The technique is particularly attractive because:

  • It’s relatively inexpensive compared to traditional influence operations
  • It’s difficult to detect and attribute
  • It exploits the fundamental way AI systems learn
  • Current AI companies have limited defenses against this type of attack

The Technical Challenge: Why AI Systems Are Vulnerable

Large language models learn by processing enormous amounts of text from the internet. This training process, while powerful, has several vulnerabilities:

  1. Volume over verification: AI training prioritizes ingesting large amounts of data over verifying its accuracy
  2. No source hierarchy: Training data doesn’t inherently distinguish between reliable and unreliable sources
  3. Pattern matching: LLMs learn patterns in data, so frequently repeated false claims can be interpreted as facts
  4. Update challenges: Once trained, updating or correcting model knowledge is difficult and expensive

Current Responses and Mitigation Efforts

As awareness of LLM grooming grows, various stakeholders are developing responses:

AI Companies

  • Implementing better filtering of training data sources
  • Developing systems to detect and flag potential disinformation in outputs
  • Increasing transparency about training data sources

Researchers

  • Creating tools to detect AI-generated or manipulated content
  • Developing “watermarking” systems for authentic content
  • Building databases of known disinformation networks

Policymakers

  • Discussing regulations requiring AI companies to audit training data
  • Proposing transparency requirements for AI training processes
  • Considering liability frameworks for AI-spread disinformation

What Users Can Do

While systemic solutions are developed, users of AI chatbots should:

  1. Verify critical information – Don’t rely solely on AI responses for important decisions or controversial topics
  2. Check multiple sources – Cross-reference AI answers with established news sources and fact-checkers
  3. Be skeptical of specifics – Be particularly cautious about specific claims regarding ongoing conflicts or political situations
  4. Report issues – Use feedback mechanisms to report when AI systems provide false information
  5. Stay informed – Keep up with news about AI security and known disinformation campaigns

The Future of Information Integrity

LLM grooming forces us to confront fundamental questions about information integrity in the AI age:

  • How do we ensure AI systems learn from accurate information?
  • Who decides what constitutes reliable training data?
  • How do we balance AI capabilities with security concerns?
  • What responsibilities do AI companies have to their users?

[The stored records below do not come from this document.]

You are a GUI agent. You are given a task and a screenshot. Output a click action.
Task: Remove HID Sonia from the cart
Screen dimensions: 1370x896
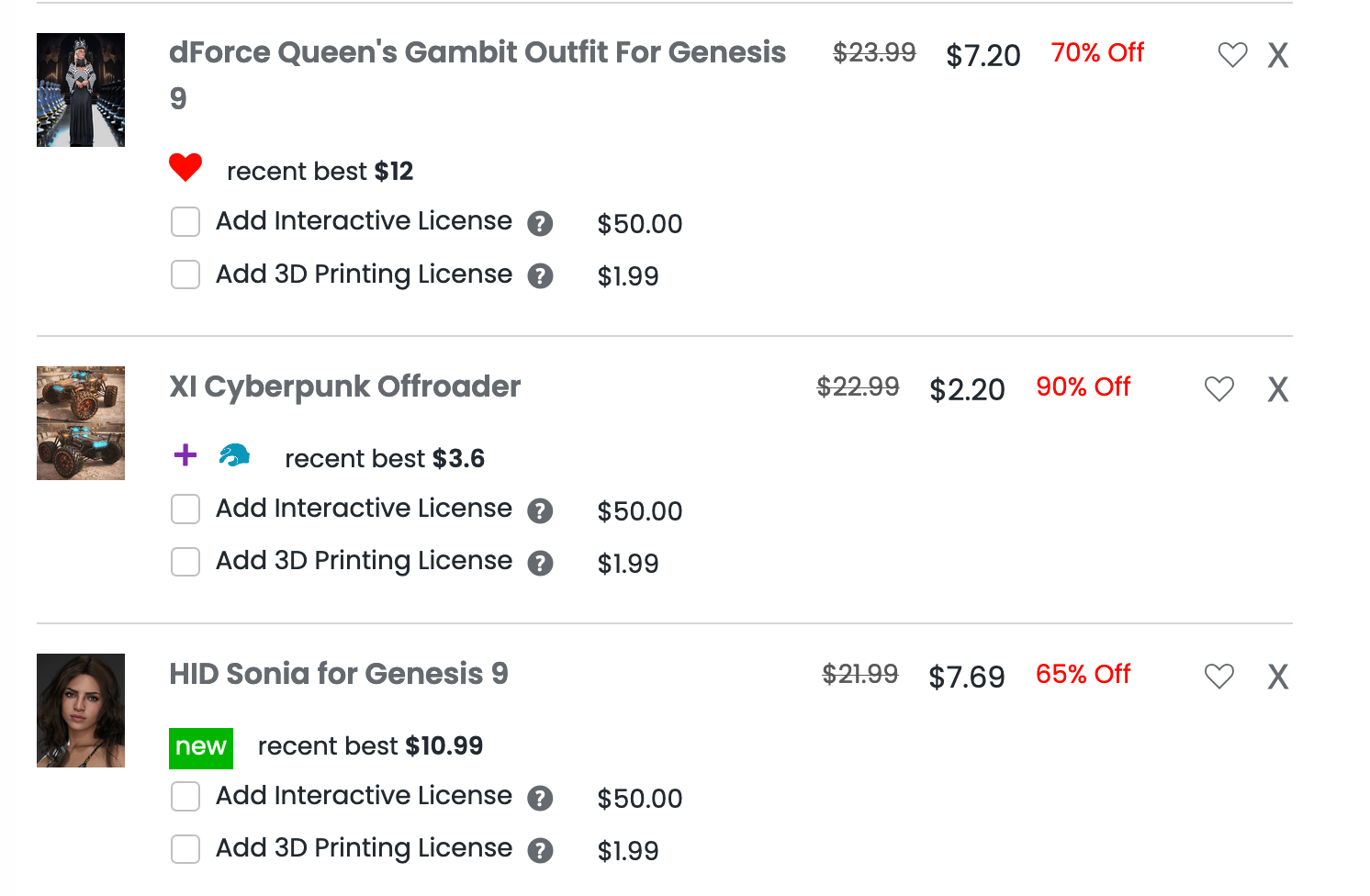[1277, 677]
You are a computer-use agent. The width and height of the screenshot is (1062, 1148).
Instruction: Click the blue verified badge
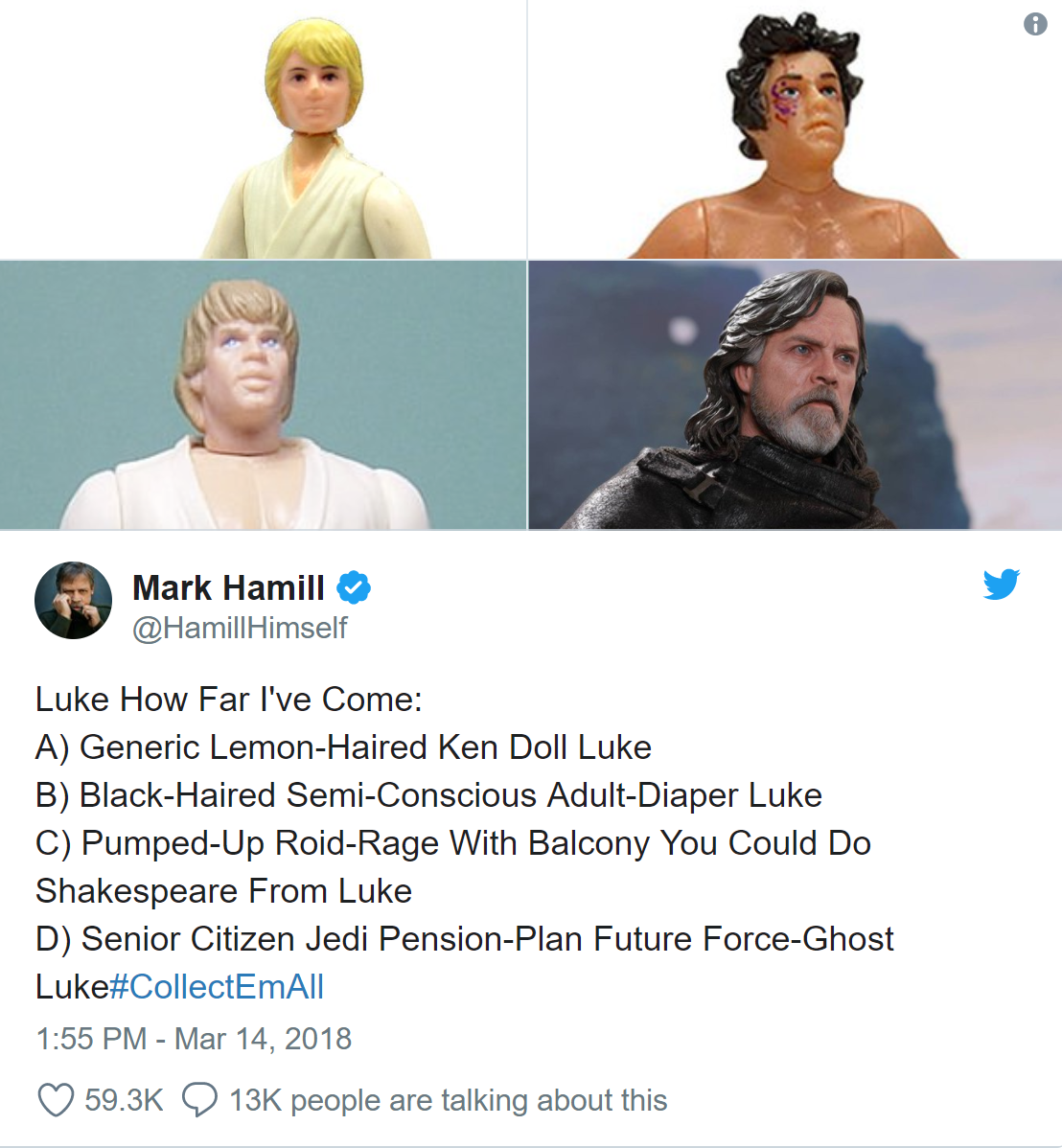tap(354, 587)
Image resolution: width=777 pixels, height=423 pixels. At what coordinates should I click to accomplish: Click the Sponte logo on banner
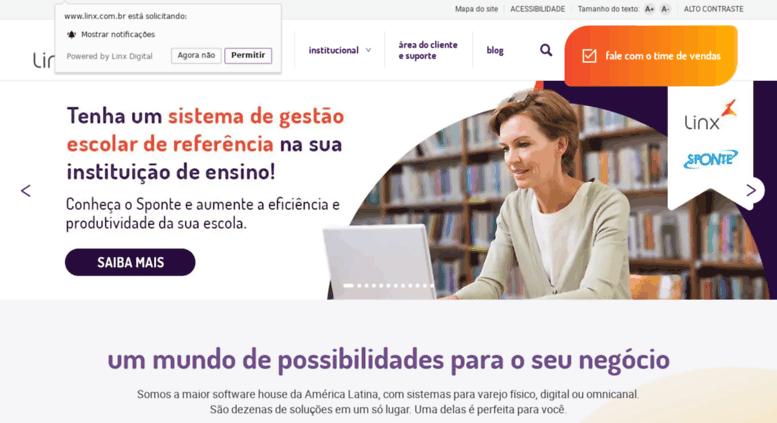[711, 159]
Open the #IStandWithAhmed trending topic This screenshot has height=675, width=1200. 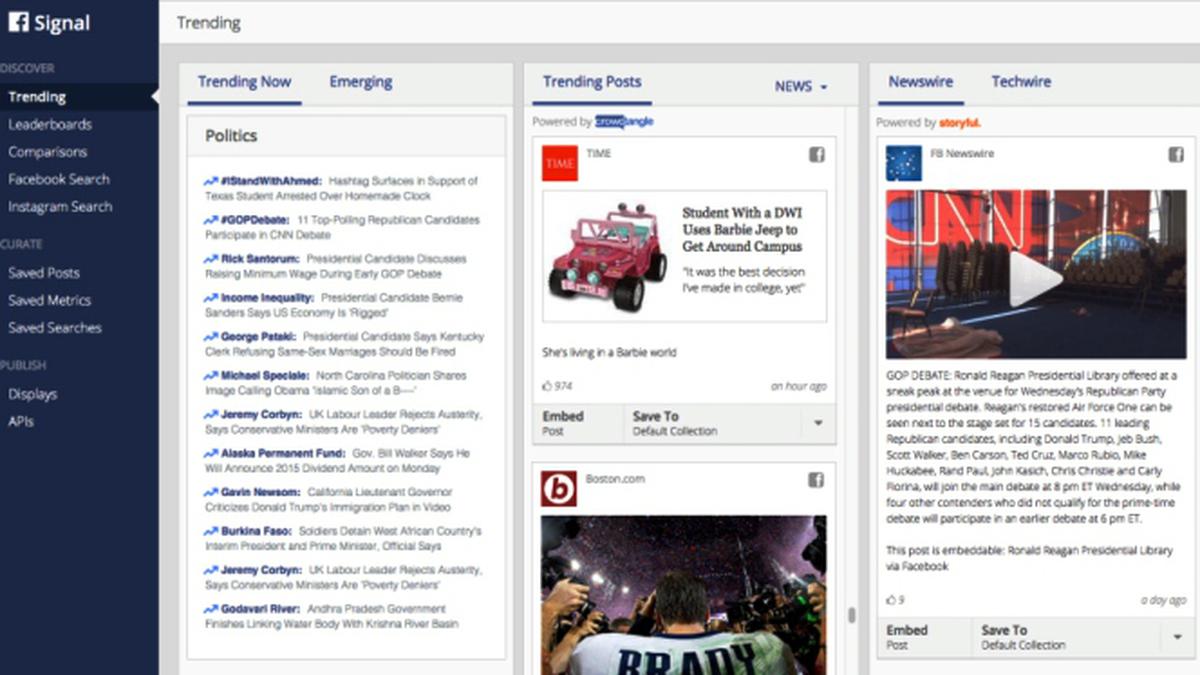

These questions will only become more urgent as AI systems become more integrated into our daily lives, from search engines to educational tools to decision-making systems.

Conclusion: A Call for Vigilance

The discovery of LLM grooming marks a new chapter in the ongoing battle against disinformation. As the American Sunlight Project warned, “The long-term risks – political, social, and technological – associated with potential LLM grooming within this network are high.”

This threat requires a coordinated response from AI companies, researchers, policymakers, and users. We must develop technical solutions to protect AI training data, regulatory frameworks to ensure accountability, and public awareness to help people navigate this new landscape.

Most importantly, we must recognize that the same AI systems that promise to democratize access to information can also be weaponized to spread falsehoods at an unprecedented scale. Only through vigilance, transparency, and collective action can we ensure that AI remains a tool for enlightenment rather than deception.

As we stand at this crossroads, one thing is clear: the integrity of our AI systems is too important to leave to chance. The fight against LLM grooming is not just about protecting chatbots – it’s about preserving the trustworthiness of our entire information ecosystem in the age of artificial intelligence.


This article is based on research from The American Sunlight Project, NewsGuard, CheckFirst, the Atlantic Council’s Digital Forensic Research Lab, and other cybersecurity organizations studying the intersection of AI and disinformation.